Né à Paris le 28 jan­vier 1920, Dickran Ind­joud­jian est issu d’une famille armé­nienne venue s’installer en France pour fuir le géno­cide. À sa sor­tie de l’X, les lois de Vichy ne lui per­mettent pas d’entrer dans un corps car son père n’était pas né en France et il choi­sit de tra­vailler comme mineur de fond pour ne pas aller en Alle­magne. À la Libé­ra­tion, les portes des corps lui sont ouvertes et il choi­sit les Télé­com­mu­ni­ca­tions, consi­dé­rant ce sec­teur comme pro­mis à un brillant ave­nir. Après les deux ans d’école d’application, il entre dans un ser­vice de recherche des PTT qui allait absor­ber le Cnet (Centre natio­nal d’études des télé­com­mu­ni­ca­tions). Il y par­ti­cipe à la créa­tion ex nihi­lo d’un réseau moderne de télé­com­mu­ni­ca­tions, en par­ti­cu­lier de télé­pho­nie à grande dis­tance, avec les pre­miers câbles coaxiaux. Ceux-ci étaient, à l’époque, le moyen moderne de trans­mis­sion et le Cnet essayait de ne pas être tota­le­ment tri­bu­taire des Amé­ri­cains. Appe­lé au cabi­net du ministre des PTT, il est conseiller de Roger Duchet de 1951 à 1953 , puis retourne au Cnet où il a l’occasion de don­ner des cours à l’ENST (École natio­nale supé­rieure des télécommunications).

Du public au privé

Au prin­temps 1957, Dickran Ind­joud­jian entre chez Pari­bas comme fon­dé de pou­voir à la direc­tion indus­trielle où il tra­vaille­ra jusqu’en 1992, à 72 ans révo­lus, d’abord comme fon­dé de pou­voir puis comme sous-direc­teur et direc­teur. Il se trouve au cœur des grandes aven­tures indus­trielles de l’époque dans le sec­teur des télé­com­mu­ni­ca­tions, du nucléaire, de l’informatique – en par­ti­cu­lier le rap­pro­che­ment Bull-Gene­ral Elec­tric –, de l’assurance et des ser­vices, en par­ti­cu­lier avec la créa­tion de la SEMA (Socié­té d’économie et de mathé­ma­tiques appli­quées). C’est là que je l’ai connu. C’était un homme à l’esprit fer­tile, sachant tour­ner autour d’un pro­blème avec la sub­ti­li­té néces­saire pour en faire res­sor­tir toutes les nuances. On entrait chez lui pour prendre une déci­sion sur un pro­blème qui parais­sait simple et l’on décou­vrait che­min fai­sant les innom­brables pos­si­bi­li­tés – et tra­que­nards – que l’on n’avait pas entre­vus. Bref, le pas­sage dans son bureau était tou­jours très enri­chis­sant. Je me sou­viens d’une dis­cus­sion sur la typo­lo­gie des conces­sions auto­rou­tières dans les­quelles l’État délé­guait à diverses socié­tés pri­vées le soin de défi­nir la struc­ture des accords envi­sa­gés, valables pen­dant plu­sieurs dizaines d’années : redou­table pers­pec­tive qui ouvrait la voie à de dif­fi­ciles dis­cus­sions, mais que sol­dèrent in fine des textes soi­gneu­se­ment éla­bo­rés, qui res­tent d’actualité.

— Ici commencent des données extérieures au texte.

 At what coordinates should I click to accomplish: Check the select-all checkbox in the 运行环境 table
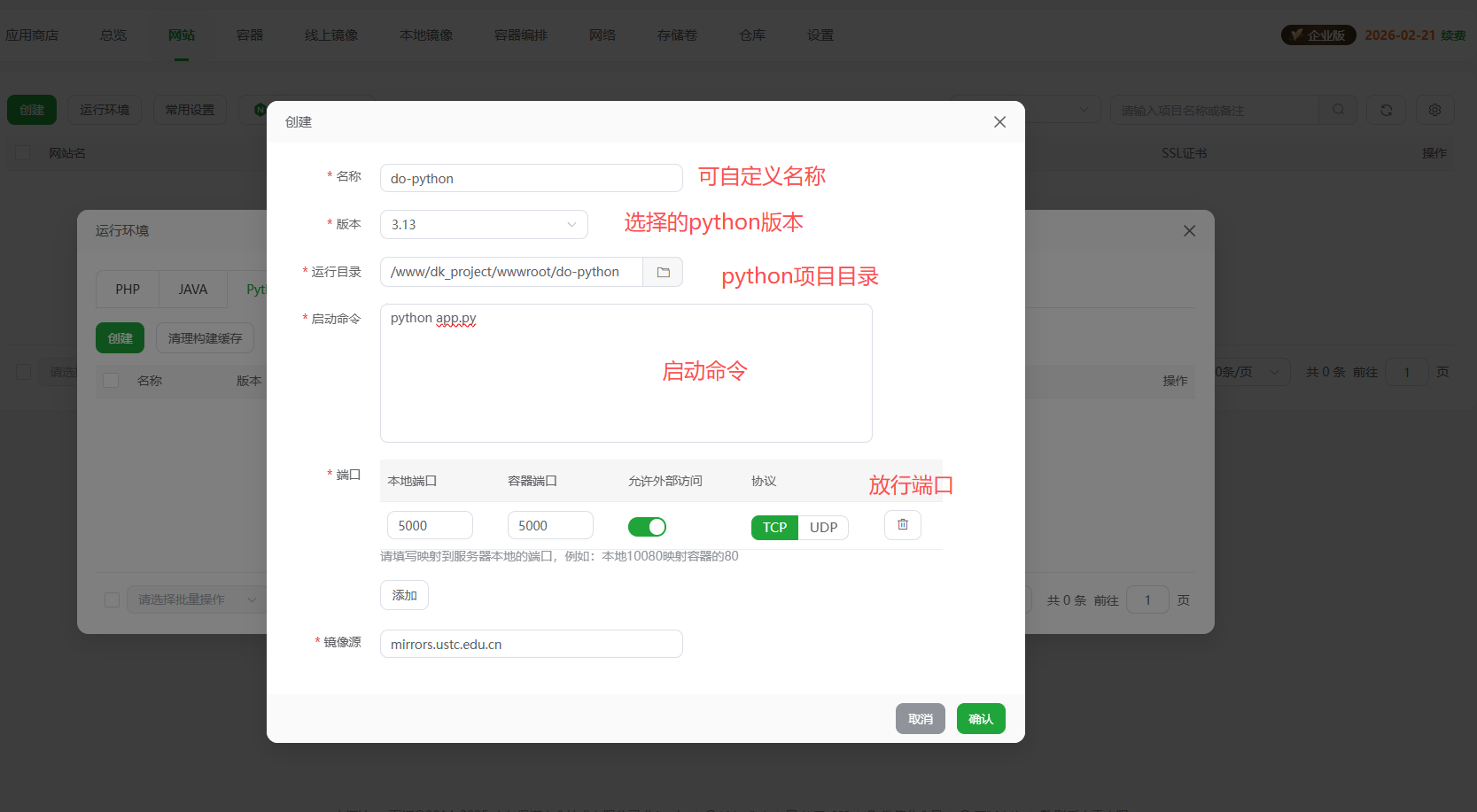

Une grande curiosité d’esprit

Esprit curieux, tou­jours à l’affût de la der­nière décou­verte scien­ti­fique ou socio­lo­gique, Dickran Ind­joud­jian a été un des arti­sans les plus réso­lus de la mise en œuvre d’internet dans les années 90, tout en pre­nant soin de suivre pen­dant des années les cours du Col­lège de France, s’agissant aus­si bien des chaires consa­crées aux mathé­ma­tiques et aux sciences infor­ma­tiques que de celles consa­crées à l’économie des ins­ti­tu­tions. Il avait, en matière de bridge, mon­tré aux pro­fes­sion­nels de ce jeu que des mathé­ma­tiques simples pou­vaient trou­ver des solu­tions que les robots d’aujourd’hui résou­draient aisé­ment, mais avec des algo­rithmes plus compliqués !

À la fin de sa longue vie, je lui ren­dais visite dans son bel appar­te­ment de la rue Tour­ne­fort, au centre même du Quar­tier latin où il se sen­tait chez lui, tou­jours accueilli par un grand sou­rire où se lisait la cha­leur humaine qui était sa marque comme celle de son épouse. Sou­cieux de l’avenir de l’Arménie, il réunis­sait par­fois autour de lui des hommes remar­quables qui savaient mieux que d’autres tout ce que ce pays éter­nel­le­ment assié­gé rece­lait de force cachée, d’esprit de résis­tance et d’intelligence.

Mer­ci Dickran pour tout ce que tu nous as appor­té. Nous ne t’oublierons pas.